● TASK INSTRUCTIONS: Go to the line below that contains "Open callfourseasons.com via". From there to the end of the records, reproduce each line exactly, except the pictures.
START EXERCISE INPUT
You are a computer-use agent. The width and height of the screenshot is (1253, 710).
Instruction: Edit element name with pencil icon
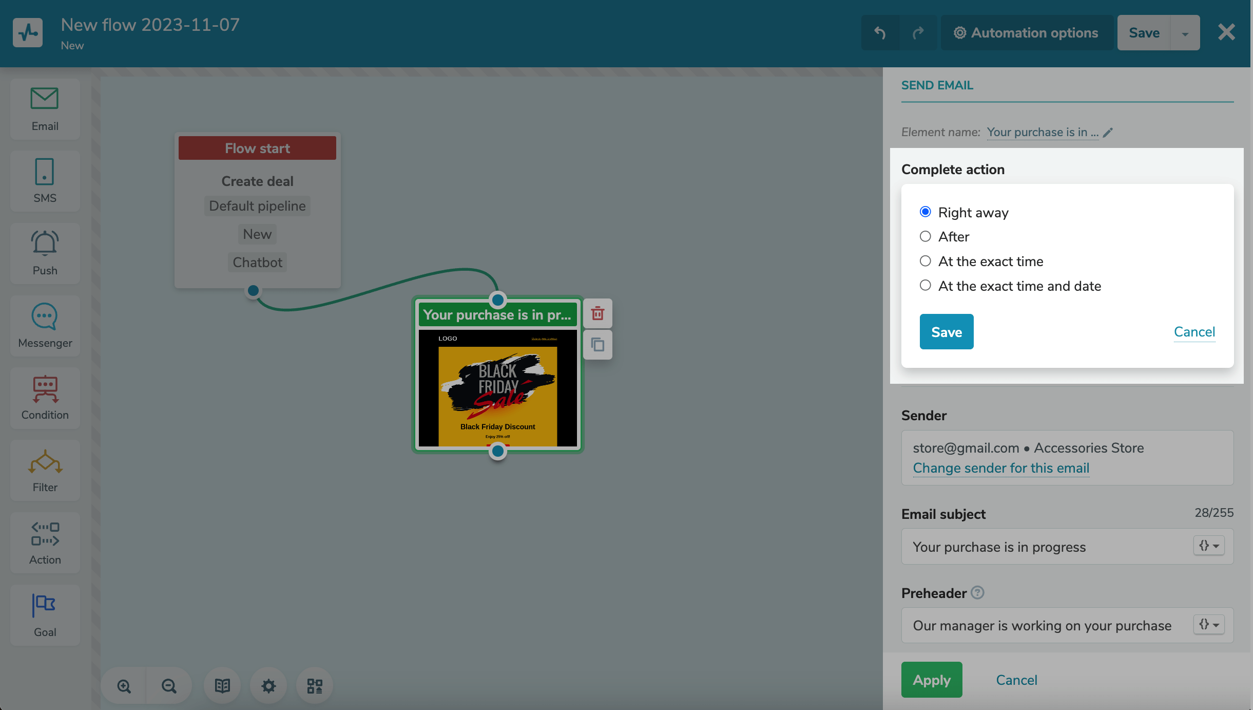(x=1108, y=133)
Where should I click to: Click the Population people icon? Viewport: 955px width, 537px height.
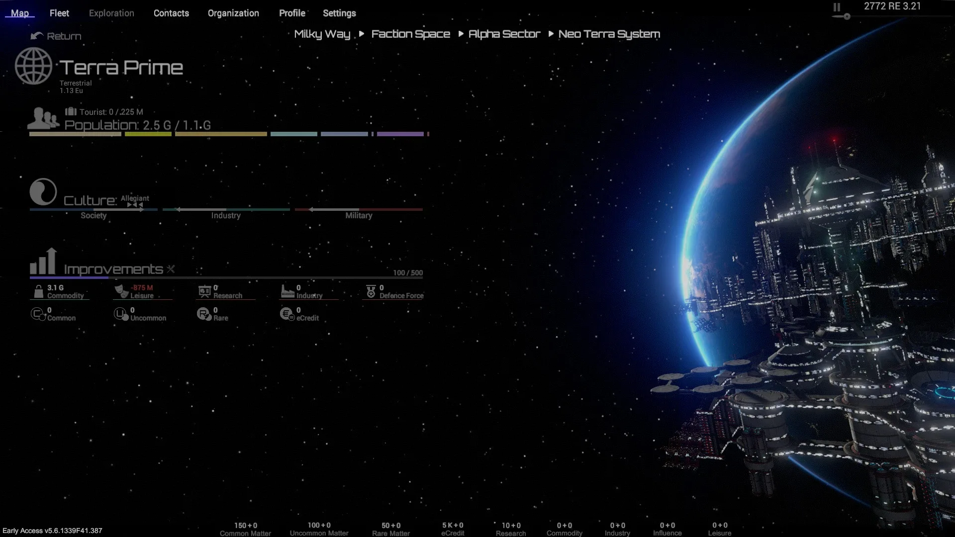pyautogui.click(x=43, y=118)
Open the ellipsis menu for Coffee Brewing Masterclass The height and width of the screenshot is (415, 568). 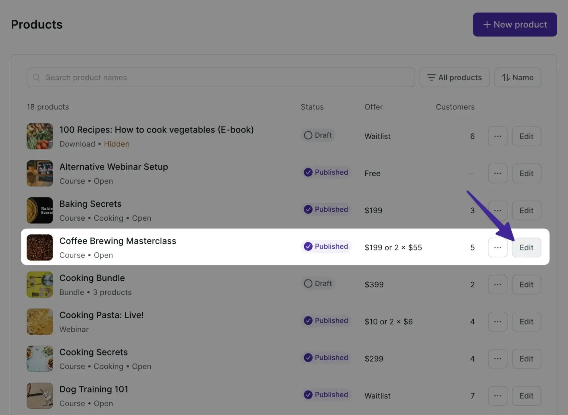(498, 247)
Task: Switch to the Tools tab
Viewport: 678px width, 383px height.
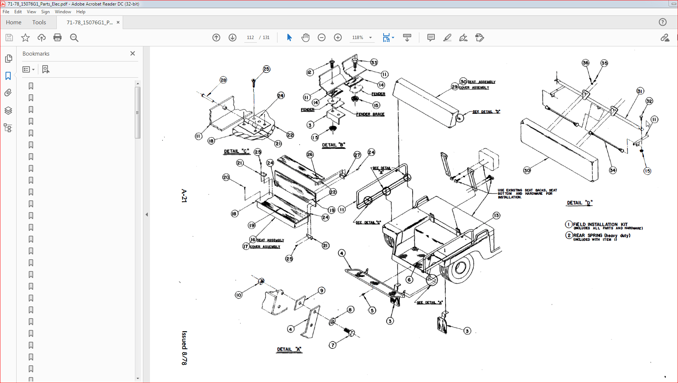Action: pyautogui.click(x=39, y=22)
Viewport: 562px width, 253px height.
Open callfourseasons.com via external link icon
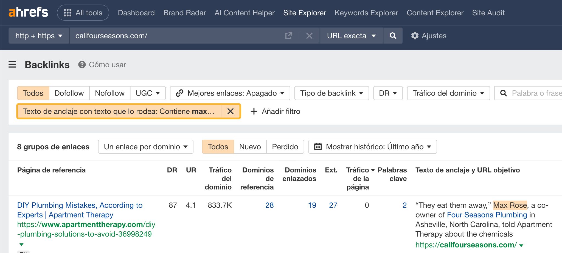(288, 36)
END EXERCISE INPUT
● EXERCISE SOLUTION:
Open callfourseasons.com via external link icon
(288, 36)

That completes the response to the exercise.